I have a question about the difference between setting up Hyperledger v1 using getting start method :
http://hyperledger-fabric.readthedocs.io/en/latest/getting_started.html
and the other methods like using vagrant and make peer,
and which method is good and fits for both configuring roles and privacy also for configuring chaincodes.
Thank you,
The getting started has it all contained within. You can bring up an entire Hyperledger Fabric V1.0 network on your local box (or in a hosted cloud environment if you'd like). You can also see how to break it down, to simply bring up a peer, or ordering service, etc, if you don't want the entire fabric.
Vagrant is good for development when you don't want to alter anything on your local box, easy to tear down, and start from scratch. The getting started has it all contained within. You can bring up an entire Hyperledger Fabric V1.0 network on your local box (or in a hosted cloud environment if you'd like). You can also see how to break it down, to simply bring up a peer, or ordering service, etc, if you don't want the entire fabric.

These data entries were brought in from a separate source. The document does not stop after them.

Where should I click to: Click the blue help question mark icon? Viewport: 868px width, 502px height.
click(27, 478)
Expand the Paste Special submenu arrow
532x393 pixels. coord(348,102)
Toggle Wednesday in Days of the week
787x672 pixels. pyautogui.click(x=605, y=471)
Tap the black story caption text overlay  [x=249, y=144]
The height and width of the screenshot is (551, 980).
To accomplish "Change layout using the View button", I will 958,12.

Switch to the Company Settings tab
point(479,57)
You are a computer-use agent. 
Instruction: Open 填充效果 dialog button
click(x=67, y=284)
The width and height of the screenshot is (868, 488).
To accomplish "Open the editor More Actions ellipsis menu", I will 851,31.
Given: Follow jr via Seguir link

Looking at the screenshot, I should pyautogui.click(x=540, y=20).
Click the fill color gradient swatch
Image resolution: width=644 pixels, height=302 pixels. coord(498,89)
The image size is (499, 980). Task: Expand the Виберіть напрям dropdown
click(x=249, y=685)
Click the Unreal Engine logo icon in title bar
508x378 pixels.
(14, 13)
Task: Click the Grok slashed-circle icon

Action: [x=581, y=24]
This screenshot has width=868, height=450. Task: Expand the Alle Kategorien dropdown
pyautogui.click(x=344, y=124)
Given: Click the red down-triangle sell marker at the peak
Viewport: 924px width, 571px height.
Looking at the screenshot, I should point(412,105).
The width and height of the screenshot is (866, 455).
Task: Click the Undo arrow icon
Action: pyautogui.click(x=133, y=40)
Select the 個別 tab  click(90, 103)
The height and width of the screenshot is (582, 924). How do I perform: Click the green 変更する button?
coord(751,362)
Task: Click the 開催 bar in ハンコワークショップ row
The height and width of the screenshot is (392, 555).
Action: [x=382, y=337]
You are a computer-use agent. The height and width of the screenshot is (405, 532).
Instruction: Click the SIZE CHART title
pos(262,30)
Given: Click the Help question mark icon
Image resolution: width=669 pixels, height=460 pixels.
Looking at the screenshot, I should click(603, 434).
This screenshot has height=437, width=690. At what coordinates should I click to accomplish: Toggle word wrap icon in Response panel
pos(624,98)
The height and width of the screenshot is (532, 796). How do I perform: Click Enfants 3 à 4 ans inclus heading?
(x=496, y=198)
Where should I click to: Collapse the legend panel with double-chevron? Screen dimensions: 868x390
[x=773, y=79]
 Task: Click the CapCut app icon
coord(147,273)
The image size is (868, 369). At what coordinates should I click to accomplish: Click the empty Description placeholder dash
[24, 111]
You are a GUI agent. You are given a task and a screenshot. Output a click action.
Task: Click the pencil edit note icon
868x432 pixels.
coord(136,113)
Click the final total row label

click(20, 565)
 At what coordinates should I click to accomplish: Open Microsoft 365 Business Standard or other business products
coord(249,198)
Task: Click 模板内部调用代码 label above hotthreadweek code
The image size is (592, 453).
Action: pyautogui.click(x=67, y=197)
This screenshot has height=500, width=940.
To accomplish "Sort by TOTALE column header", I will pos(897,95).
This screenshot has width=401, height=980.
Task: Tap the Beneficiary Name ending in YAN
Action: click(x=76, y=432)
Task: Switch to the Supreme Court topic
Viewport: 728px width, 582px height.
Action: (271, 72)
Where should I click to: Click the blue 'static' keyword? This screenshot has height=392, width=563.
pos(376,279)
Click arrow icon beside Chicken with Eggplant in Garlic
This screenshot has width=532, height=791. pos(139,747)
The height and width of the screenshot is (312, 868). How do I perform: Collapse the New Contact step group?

Vagrant is good for development when you don't want to alter anything on your local box, easy to tear down, and start from scratch.
Most would suggest to just use the getting started straight away which uses Docker containers. The only exception might be is if you are running on windows, in which case you might want to use vagrant.
There are 5 independent Hyperledger blockchain technologies. The setup for each one is different.
Hyperledger Fabric--explained above
Hyperledger Sawtooth--explained below
Hyperledger Indy (Identity Managment focus)
Hyperledger Iroha (Mobile app focus)
Hyperledger Burrow (Ethereum EVM implementation)
The last three I will let others explain how to install and setup (since I do not know).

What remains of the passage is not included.